EXTRAIT:
Il existe effectivement d’autres modèles de carreaux dans cette technique précise, que je ne montre pas ici. J’ai ainsi pu relever au moins trois graisses différentes de linéales, la superbe mécane visible dans l’article, et puis une deuxième sorte de philocalienne particulièrement alambiquée. Je tiens mes documents à ta disposition au besoin.
En revanche, tous les exemples du lettrage dont je me suis emparé appartiennent bien à un seul et même modèle ne présentant aucune variation significative entre ses différentes apparitions. J’en déduis qu’il s’agissait là d’une sorte de marque de fabrique » que nul concurrent ne se serait risqué à imiter à l’identique.

DONNÉES ENREGISTRÉES:
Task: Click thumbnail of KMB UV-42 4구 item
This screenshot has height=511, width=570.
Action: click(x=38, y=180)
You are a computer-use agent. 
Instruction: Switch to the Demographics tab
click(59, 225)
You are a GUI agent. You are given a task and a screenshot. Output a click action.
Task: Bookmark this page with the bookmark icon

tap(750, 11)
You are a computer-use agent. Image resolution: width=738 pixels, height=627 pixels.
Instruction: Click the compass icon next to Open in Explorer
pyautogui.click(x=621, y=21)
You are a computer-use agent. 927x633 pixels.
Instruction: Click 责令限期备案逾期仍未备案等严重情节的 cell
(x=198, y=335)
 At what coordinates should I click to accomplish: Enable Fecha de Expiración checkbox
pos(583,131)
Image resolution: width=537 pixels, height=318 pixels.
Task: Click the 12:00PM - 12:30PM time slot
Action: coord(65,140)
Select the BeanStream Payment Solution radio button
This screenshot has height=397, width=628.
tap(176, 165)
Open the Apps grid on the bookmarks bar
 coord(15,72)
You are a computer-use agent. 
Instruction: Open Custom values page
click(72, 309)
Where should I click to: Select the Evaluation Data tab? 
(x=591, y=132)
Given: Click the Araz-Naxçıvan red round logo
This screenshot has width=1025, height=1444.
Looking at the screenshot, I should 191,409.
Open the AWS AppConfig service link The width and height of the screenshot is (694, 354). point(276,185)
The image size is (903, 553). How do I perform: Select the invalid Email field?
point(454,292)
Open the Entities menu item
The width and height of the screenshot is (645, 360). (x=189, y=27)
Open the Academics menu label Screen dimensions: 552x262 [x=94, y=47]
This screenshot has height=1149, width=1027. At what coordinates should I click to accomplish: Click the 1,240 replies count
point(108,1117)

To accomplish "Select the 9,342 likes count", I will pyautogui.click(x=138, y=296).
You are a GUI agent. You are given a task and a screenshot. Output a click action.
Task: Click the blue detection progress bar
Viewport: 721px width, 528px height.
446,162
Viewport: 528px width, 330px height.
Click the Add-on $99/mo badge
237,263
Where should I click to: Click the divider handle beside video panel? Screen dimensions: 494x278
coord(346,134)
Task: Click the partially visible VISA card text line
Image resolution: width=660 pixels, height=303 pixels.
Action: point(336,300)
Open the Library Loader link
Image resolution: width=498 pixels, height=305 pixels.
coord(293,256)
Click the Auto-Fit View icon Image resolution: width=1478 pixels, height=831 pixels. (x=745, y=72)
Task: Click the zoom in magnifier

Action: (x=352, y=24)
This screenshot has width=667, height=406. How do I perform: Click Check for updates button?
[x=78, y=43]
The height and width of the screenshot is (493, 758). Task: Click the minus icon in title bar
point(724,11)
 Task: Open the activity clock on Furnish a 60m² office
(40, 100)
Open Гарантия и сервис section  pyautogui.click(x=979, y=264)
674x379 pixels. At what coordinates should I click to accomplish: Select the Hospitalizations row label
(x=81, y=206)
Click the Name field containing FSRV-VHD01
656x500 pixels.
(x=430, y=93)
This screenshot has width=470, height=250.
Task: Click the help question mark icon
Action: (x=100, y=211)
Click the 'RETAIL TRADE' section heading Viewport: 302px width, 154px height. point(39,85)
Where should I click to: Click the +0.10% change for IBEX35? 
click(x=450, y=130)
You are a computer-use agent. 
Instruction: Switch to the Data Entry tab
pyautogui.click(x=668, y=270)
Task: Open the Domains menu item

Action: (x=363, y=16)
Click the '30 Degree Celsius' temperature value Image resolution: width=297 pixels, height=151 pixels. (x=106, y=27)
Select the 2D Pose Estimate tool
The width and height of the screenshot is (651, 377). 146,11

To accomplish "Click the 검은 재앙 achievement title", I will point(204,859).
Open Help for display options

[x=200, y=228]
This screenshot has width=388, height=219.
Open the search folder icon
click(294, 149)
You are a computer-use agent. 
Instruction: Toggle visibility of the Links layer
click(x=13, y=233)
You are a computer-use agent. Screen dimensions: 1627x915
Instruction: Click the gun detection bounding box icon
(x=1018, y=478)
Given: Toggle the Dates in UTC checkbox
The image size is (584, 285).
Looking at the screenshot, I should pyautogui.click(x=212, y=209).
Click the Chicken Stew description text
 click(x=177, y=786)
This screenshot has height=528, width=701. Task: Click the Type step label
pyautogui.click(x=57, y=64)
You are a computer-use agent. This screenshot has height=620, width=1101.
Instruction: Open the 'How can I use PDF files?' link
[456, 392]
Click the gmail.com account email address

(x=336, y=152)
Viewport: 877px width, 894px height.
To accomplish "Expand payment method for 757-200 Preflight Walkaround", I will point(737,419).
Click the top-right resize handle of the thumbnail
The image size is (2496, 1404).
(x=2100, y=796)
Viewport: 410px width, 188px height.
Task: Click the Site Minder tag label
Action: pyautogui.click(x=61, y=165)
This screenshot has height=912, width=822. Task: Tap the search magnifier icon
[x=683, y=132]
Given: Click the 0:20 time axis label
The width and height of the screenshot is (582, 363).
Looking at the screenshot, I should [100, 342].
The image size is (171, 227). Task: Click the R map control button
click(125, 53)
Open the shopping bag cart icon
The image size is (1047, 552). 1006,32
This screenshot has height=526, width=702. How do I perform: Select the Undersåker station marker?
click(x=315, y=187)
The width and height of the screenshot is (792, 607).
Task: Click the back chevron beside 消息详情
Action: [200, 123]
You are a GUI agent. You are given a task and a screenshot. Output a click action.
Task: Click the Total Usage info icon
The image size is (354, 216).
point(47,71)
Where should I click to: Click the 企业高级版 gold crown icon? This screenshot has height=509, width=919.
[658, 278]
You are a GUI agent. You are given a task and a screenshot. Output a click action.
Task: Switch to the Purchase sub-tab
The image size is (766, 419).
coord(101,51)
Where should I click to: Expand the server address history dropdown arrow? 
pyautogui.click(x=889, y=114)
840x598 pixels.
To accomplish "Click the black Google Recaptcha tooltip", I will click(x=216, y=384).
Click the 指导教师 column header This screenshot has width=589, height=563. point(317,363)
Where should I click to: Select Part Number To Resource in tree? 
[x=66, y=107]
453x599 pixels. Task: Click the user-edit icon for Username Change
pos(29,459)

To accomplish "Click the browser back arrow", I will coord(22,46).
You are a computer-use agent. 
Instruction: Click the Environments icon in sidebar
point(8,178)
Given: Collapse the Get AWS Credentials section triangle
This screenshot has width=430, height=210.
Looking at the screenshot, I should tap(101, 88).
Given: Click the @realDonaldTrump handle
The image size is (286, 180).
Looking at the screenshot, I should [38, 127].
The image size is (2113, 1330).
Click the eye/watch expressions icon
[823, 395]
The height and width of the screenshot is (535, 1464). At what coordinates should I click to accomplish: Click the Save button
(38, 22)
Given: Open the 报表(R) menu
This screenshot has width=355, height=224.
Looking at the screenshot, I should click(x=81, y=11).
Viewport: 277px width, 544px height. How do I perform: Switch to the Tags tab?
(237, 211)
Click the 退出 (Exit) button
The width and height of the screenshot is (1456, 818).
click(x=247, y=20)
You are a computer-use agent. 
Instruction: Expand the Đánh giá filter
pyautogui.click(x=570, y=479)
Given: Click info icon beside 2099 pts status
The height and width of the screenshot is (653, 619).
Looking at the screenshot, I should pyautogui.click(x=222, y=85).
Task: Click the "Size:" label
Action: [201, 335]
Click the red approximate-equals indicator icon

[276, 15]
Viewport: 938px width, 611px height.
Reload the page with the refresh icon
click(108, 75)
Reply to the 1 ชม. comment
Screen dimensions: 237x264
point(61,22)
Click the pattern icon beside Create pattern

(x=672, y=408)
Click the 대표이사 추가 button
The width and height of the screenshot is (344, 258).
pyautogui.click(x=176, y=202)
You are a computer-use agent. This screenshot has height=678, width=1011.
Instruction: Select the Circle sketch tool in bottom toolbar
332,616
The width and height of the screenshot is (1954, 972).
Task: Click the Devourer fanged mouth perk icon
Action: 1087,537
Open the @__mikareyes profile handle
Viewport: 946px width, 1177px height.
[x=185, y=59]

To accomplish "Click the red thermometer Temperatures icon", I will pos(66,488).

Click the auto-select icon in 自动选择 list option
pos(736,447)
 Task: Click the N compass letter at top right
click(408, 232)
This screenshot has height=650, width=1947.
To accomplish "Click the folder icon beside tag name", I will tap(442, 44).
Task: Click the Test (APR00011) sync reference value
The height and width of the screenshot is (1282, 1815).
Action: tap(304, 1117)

ÉNONCÉ:
Répondez aux questions suivantes à partir de l'extrait.
1. Combien de graisses différentes de linéales ont été relevées, au minimum ?
2. Quelle sorte de lettre est dite « particulièrement alambiquée » ?
3. Quelle variation significative les exemples du lettrage présentent-ils entre leurs différentes apparitions ?

CORRIGÉ:
1. Au moins trois.
2. Une deuxième sorte de philocalienne.
3. Aucune : ils appartiennent tous à un seul et même modèle.